We look for the pattern as above which takes into account 0 or more spaces followed by
0 or more '\n' carried on through for the pattern match. It then replaces the pattern
the usual way. The 'N' allows us to do this search over a multiple pattern space as before.
This changes everything we want and does a pretty good job to boot! Could we take
the example further? Of course we could as you will notice if you try the example
one could reduce the length of the first line as it is very long. How would you do
it? Let me know ;-) as there are a number of ways that will work that i am aware of...
At any rate this will get you started... there are at least 3 more improvements that
could be made let me know if you get around to solving them.
There are two different methods i have found varying performance with that i will share
with you. The next method assumes that the your version of sed will allow multiple commands
executed via sed while contained in curly braces. If your particular flavour of sed does
not allow for this i do provide the second method which is a good exercise any how to
interpreting how sed operates for your version. So with no further verbage here is the scoop.

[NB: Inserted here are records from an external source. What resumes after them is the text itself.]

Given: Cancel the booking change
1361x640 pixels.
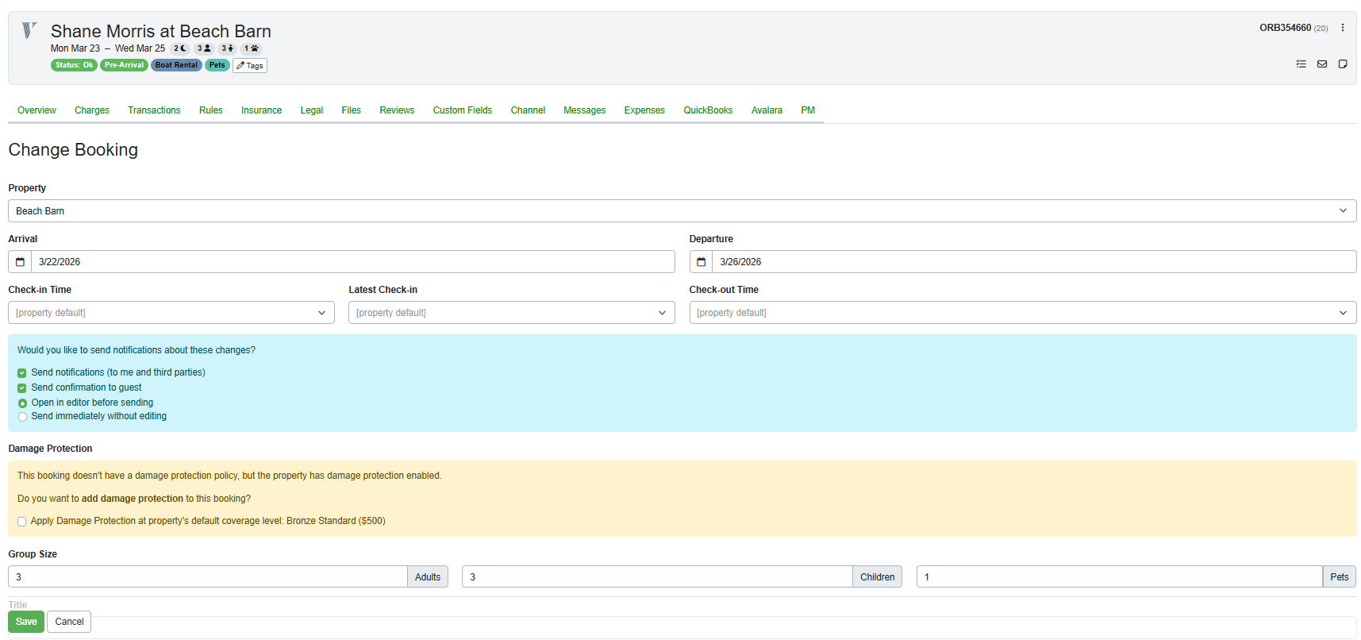Looking at the screenshot, I should [69, 622].
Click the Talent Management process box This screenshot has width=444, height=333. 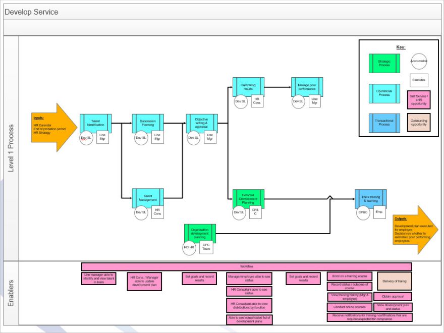(x=148, y=197)
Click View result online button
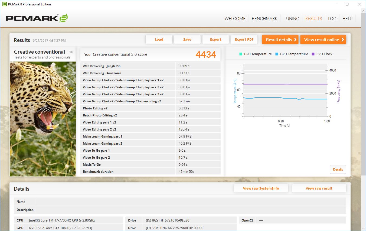Viewport: 366px width, 231px height. coord(323,40)
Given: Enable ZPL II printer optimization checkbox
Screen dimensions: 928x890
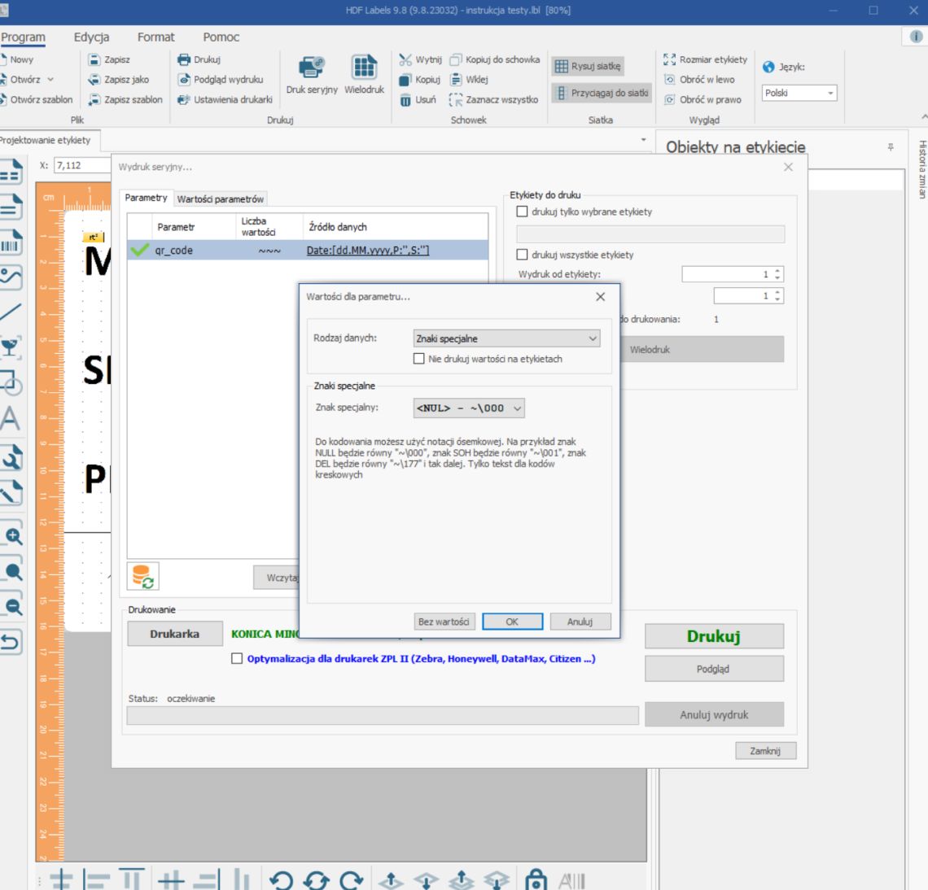Looking at the screenshot, I should click(x=237, y=658).
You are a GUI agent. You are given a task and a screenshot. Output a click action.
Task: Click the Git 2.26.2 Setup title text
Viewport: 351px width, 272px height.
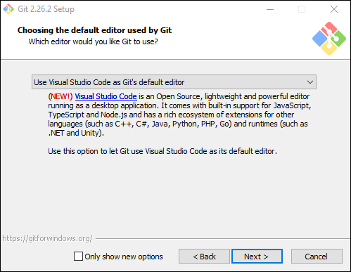coord(46,9)
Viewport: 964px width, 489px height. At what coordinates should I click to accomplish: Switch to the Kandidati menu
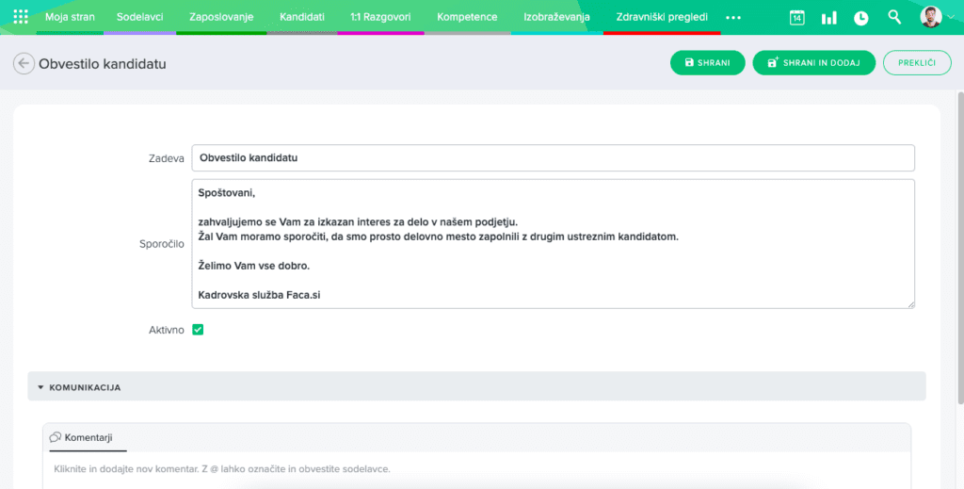[302, 17]
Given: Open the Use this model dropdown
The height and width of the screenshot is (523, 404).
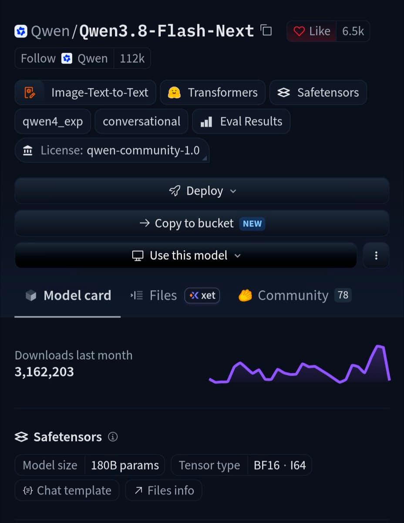Looking at the screenshot, I should [x=186, y=255].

/Surfer the Internet Guide/DREAMWVR.COM Surfing the Internet Guide/
/Surfing/{
N
/ *\n/ /
s/Surfing the Internet Guide/DREAMWVR.COM Surfing the Internet Guide\
/
}
/Surfer the Internet Guide/DREAMWVR.COM Surfing the Internet Guide/
/Surfing/{
N
/ *\n/ /
}
s/Surfing the Internet Guide/DREAMWVR.COM Surfing the Internet Guide\
/
Both will achieve the same result i have found with your mileage to vary depending on how
your version of sed wants to play. What occurs here is the first substitution string scans
for any lines that contain "Surfing the Internet Guide" replacing them with can you guess???

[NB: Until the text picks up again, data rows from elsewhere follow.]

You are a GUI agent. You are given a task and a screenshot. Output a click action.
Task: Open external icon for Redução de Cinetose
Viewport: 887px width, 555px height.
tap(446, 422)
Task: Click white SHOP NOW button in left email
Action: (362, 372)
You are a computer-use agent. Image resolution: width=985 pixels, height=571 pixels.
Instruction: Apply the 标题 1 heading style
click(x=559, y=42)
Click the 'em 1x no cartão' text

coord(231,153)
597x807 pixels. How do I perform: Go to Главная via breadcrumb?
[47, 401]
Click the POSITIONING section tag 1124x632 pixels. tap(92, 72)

Of course you can once this global substitution occurs then things get interesting as we
look for the pattern "Surfing" then we read the [N]ext line of content and for each instance
we strip off the embedded '\n' character replacing it with a space. Once that has been done we
naturally have a double long line to deal with as remember that 'N' causes the next input line
to be appended to the line preceding. So we have gotten this far it is up to us now to replace
the occurances of "Surfing the Internet Guide" with the replacement killer string of
"DREAMWVR.COM Surfing the Internet Guide" which is what we do. We use two slightly different
methods as i have found that some versions of sed don't like playing nice with me when i add
all the sed commands in curly braces. Solution??? I simply don't place all the commands in
curly braces except those i need to ;-)
When using the [d]elete command the entire pattern space is deleted and then the next line
of data is read with the script starting over from the top applying the commands in the script.

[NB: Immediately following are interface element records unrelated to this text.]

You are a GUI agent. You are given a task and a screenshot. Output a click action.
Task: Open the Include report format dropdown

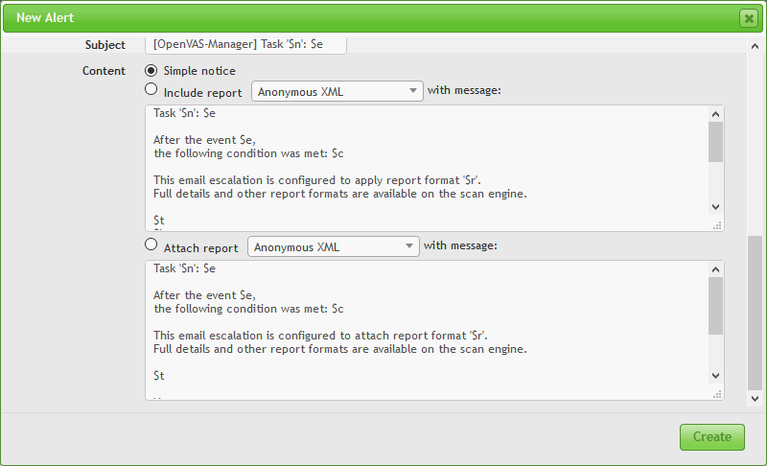[x=337, y=91]
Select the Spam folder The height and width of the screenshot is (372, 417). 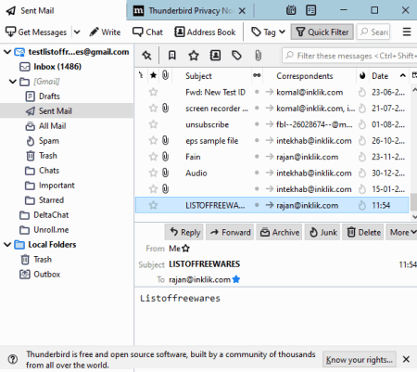(49, 141)
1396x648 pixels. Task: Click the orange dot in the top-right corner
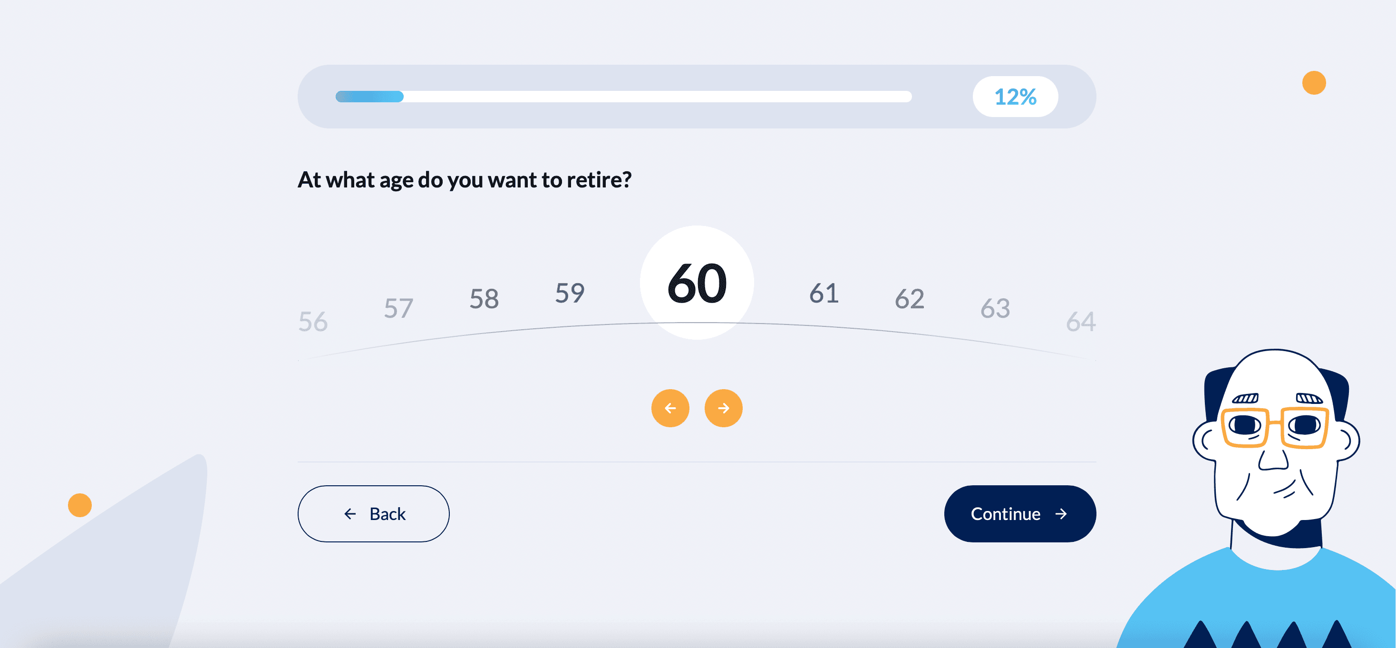(x=1314, y=83)
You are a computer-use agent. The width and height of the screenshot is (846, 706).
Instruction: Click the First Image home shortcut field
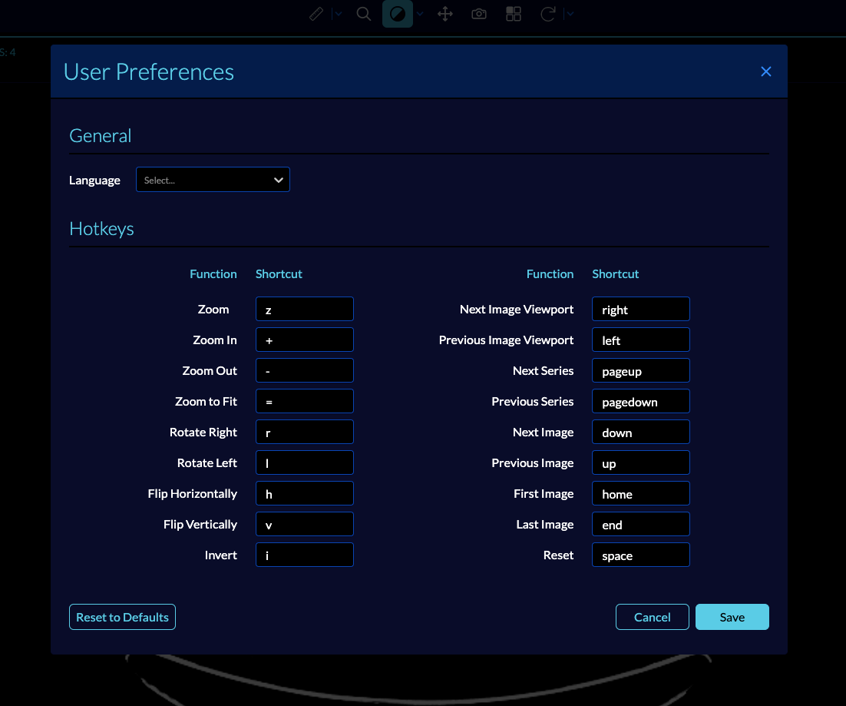click(x=640, y=493)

So what happens if your intention is to have more granular control of the Deletion of the pattern
space? Let say that you wish to be more selective that is where the [D]elete command comes into
play. If you used the normal /^$/d then when this command encountered a odd number of blank lines
it would not work as you might suspect. This is due to the fact that the [d]elete command scans
and locates the first blank line and then reads the following line into its pattern space then
since it applies the [d]elete to the entire pattern space both lines are removed absolutely. This
would be alright if you wished to run the script a number of times redirecting the result to another
file each time. But how about a situation where there is a request for an double spaced output file?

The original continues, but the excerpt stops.